Fieldset
TB & Me: 'It was difficult to realise what was going on'

Abatgul is a patient advocate who raises awareness of drug-resistant TB in Uzbekistan. Here she blogs about the first time she realised she was ill... 

Abatgul is a patient advocate who raises awareness of drug-resistant TB in Uzbekistan. Here she blogs about the first time she realised she was ill... 

I work as a journalist for the Nukus TV station as a moderator and editor for two shows. One is about the history of the people of Karakalpakstan, the other one is called ‘The magic of the word’, which explores forgotten words of the Karakalpak language.

I also write articles for newspapers, poems and short stories. I got married in 1994 after meeting my husband at work — he is a film director.

 

In December 2007 I felt a strong pain in the left side of my back. I couldn’t read my texts at work because of the disturbing feeling of having a frog in my throat. I thought it was the usual bronchitis and pain in the chest.

The closer New Year’s Day came the more intense became the work. On 30 December, after conducting the programme review I felt fatigue and agony and my feet were freezing. I was thinking: “Soon I will be home and wrap myself in blankets and get warm.”
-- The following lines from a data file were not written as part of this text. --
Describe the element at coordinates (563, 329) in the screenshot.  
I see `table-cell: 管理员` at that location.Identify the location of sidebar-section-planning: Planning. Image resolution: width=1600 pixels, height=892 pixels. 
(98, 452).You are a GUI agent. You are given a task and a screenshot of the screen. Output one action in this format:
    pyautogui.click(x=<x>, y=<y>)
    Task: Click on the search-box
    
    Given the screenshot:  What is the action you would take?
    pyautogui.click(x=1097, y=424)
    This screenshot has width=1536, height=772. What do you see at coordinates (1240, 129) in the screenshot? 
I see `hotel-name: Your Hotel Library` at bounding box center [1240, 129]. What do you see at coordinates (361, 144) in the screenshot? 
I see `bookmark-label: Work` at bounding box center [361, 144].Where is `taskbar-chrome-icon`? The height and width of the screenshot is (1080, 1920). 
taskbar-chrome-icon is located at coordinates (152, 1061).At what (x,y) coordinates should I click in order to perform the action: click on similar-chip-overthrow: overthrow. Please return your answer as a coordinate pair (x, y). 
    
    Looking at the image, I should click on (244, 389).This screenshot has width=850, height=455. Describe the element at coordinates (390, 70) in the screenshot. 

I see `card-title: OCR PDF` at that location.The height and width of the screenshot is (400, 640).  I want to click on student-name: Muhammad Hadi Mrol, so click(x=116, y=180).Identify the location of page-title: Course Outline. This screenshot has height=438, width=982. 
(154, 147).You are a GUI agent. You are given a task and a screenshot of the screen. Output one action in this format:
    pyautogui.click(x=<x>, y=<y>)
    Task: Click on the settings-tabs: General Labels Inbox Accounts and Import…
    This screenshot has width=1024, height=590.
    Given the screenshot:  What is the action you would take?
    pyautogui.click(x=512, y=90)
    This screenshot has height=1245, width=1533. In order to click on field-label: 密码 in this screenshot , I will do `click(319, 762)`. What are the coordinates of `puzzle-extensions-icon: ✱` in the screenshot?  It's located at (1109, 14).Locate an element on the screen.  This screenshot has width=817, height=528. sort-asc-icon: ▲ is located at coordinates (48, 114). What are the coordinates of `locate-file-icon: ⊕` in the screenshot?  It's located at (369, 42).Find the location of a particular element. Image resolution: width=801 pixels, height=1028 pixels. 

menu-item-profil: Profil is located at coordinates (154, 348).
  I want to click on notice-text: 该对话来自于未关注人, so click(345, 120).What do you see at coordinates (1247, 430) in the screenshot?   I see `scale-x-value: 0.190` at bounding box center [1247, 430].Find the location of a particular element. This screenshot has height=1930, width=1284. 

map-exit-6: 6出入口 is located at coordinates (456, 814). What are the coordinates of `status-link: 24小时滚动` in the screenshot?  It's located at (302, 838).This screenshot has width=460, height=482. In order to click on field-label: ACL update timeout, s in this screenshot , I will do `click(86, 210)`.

My house is near my workplace, but at the time it seemed so distant. I wondered why I felt weak. It was difficult to realise what was going on.

As I entered the house I coughed constantly and fell over. The disease overcame me. When I was breathing my left side became more painful and pinching. Every minute of that day made me worry a lot.

On 2 January 2008 I went for an X-ray. When I heard from the radiologist that the disease had started, I realised what it meant… it meant TB. I felt sorry for my poor lungs and wept.

“Any disease is curable. I need to fight back and start treatment immediately to protect my lungs”

 At that moment one thing went through my mind: “Any disease is curable. I need to fight back and start treatment immediately to protect my lungs.” Then I was diagnosed with DR-TB. I did not know what it meant. But my character is to accept challenges and I accepted this disease.

I was transferred to the TB 2 hospital and at first I was scared but soon I felt OK, the care was good. Most people I stayed in hospital with could go home for ambulatory care after two months, but not me. My condition got worse and worse.

I was in hospital for four and a half months. I was then able to go home to continue my treatment there, all together it lasted 21 months.

I had difficulty swallowing the pills in general and found it very hard to gulp them down. Then I observed how a man took his TB drugs — all at once — so, from then on, I did the same thing.

The main problem for me was vomiting after I took the drugs — I had to go outside for fresh air. My skin became darker. Sometimes I couldn’t eat food at home, I went to the bazaar and ate there. I used to like eating Korean salads.

It is very important not to miss any drugs and to find a way to deal with the side effects.